La fede lo salva – “Allora ero incredibilmente egoista” ha raccontato. “Poi ho capito. Dio mi ha dato l'abilità di tuffarmi. Sì, ho avuto quell'incidente. Capita. Ma ho ancoa quell'abilità, e ho ancora la passione per i tuffi. Non ho più il desiderio egoista di essere il ragazzo che è quasi morto ed è arrivato alle Olimpiadi. Ora sento che Dio mi ha tenuto in vita e mi ha dato la possibilità di fare quel che faccio”.

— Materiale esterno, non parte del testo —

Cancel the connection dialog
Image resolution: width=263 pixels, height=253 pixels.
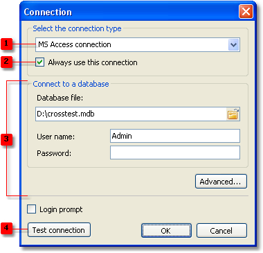(x=221, y=230)
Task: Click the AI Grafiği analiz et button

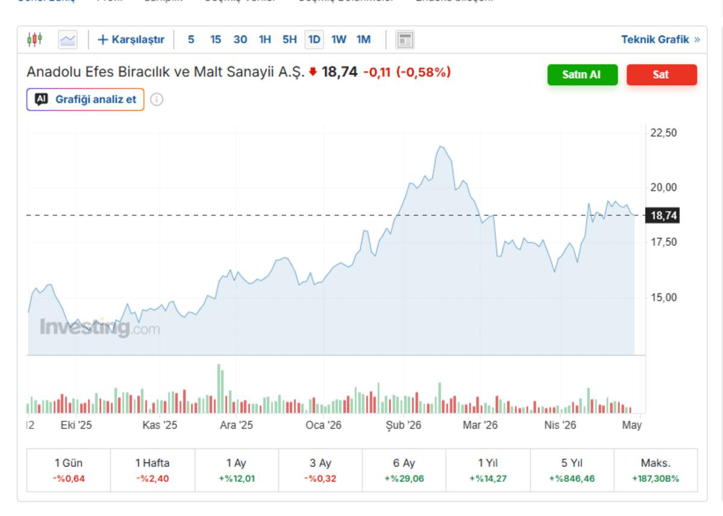Action: coord(86,99)
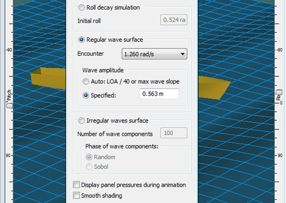Click the Smooth shading label text
Viewport: 286px width, 203px height.
click(x=102, y=195)
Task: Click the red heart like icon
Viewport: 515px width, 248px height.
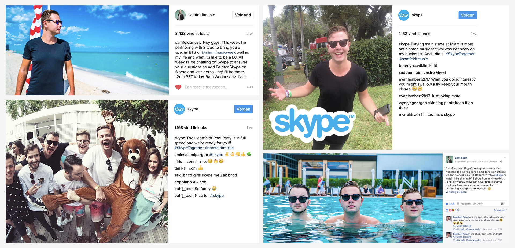Action: click(x=178, y=87)
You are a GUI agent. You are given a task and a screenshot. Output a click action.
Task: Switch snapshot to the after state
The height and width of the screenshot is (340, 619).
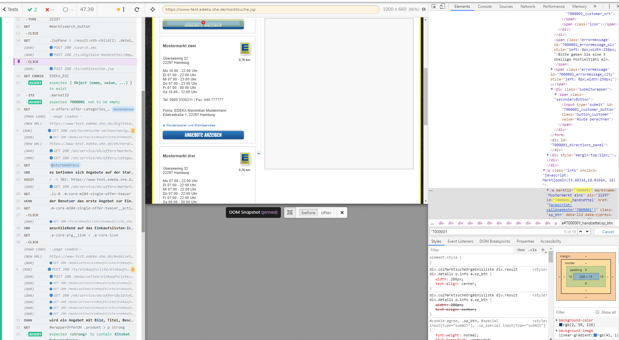click(x=326, y=213)
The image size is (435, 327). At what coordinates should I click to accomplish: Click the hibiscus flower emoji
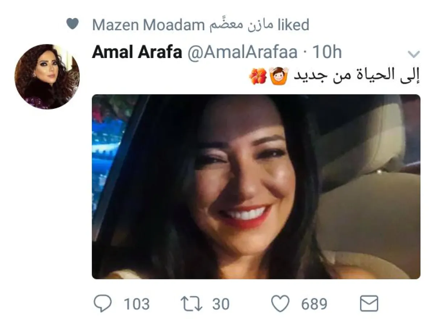pyautogui.click(x=258, y=76)
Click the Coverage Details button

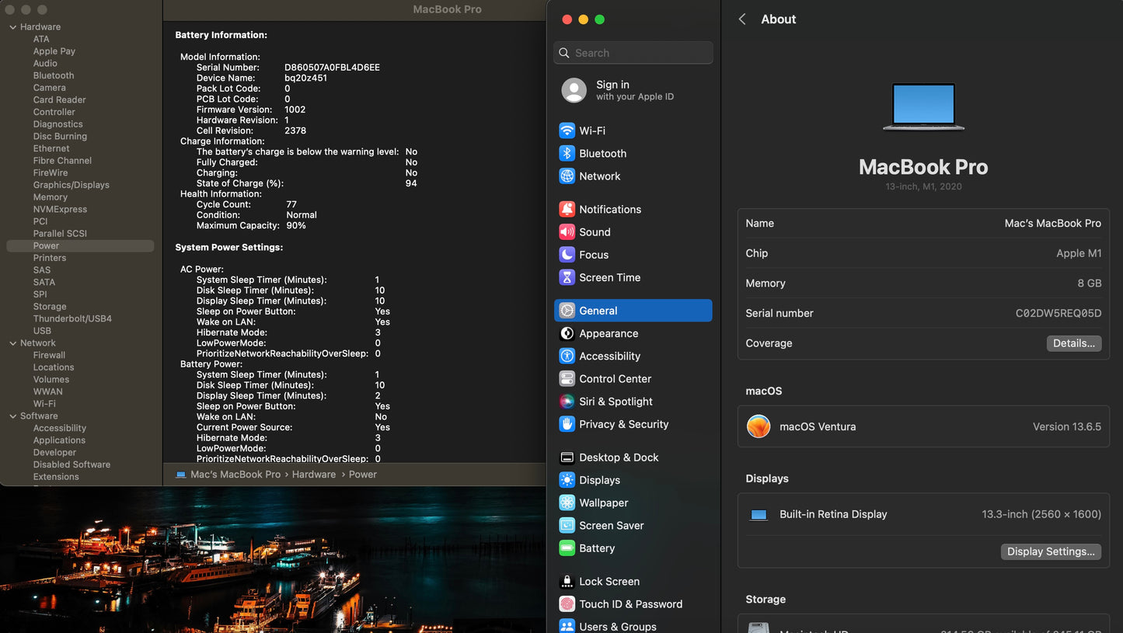1073,343
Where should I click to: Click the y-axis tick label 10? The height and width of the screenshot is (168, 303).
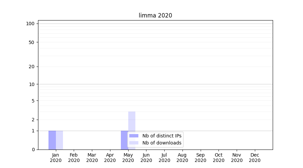pyautogui.click(x=32, y=84)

Problemi di memoria – Solo lo scorso gennaio, in occasione del settimo anniversario dell'incidente, Johnson ha accettato di raccontare tutta la storia in una video-confessione su Yutube. Per la prima volta, ha parlato apertamente delle sue difficoltà di memoria, dei suoi problemi a ricordare parti della sua vita prima e dopo l'incidente. Problemi di cui non aveva mai parlato, nemmeno con il suo storico coach al college, a Purdue, Adam Soldati. “Per anni l'ho tenuto nascosto praticamente a tutti” ha spiegato. “La mia ragazza di recente mi ha aiutato molto a recuperare la memoria. Perché se due settimane fa mi hai detto qualcosa, è molto probabile che non riuscirò a ricordarla. Ora va meglio, ma ho ancora molti buchi sulla mia vita prima del 2008. E anche dopo”. Per esempio, ha confessato, “nel 2013 sono andato a un concerto ma non lo ricordo. Ho dovuto guardare un video per provare ad avere un senso di quell'esperienza”.

Triplo e mezzo – L'aspetto più curioso di tutta la storia, conclude, “è che il triplo e mezzo, il tuffo che mi ha quasi ucciso, è quello che mi riesce meglio”. Tough as Steele, forte come l'acciaio, titolava l'Associated Press giocando col suo nome. Più forte di tutti. Più forti della paura.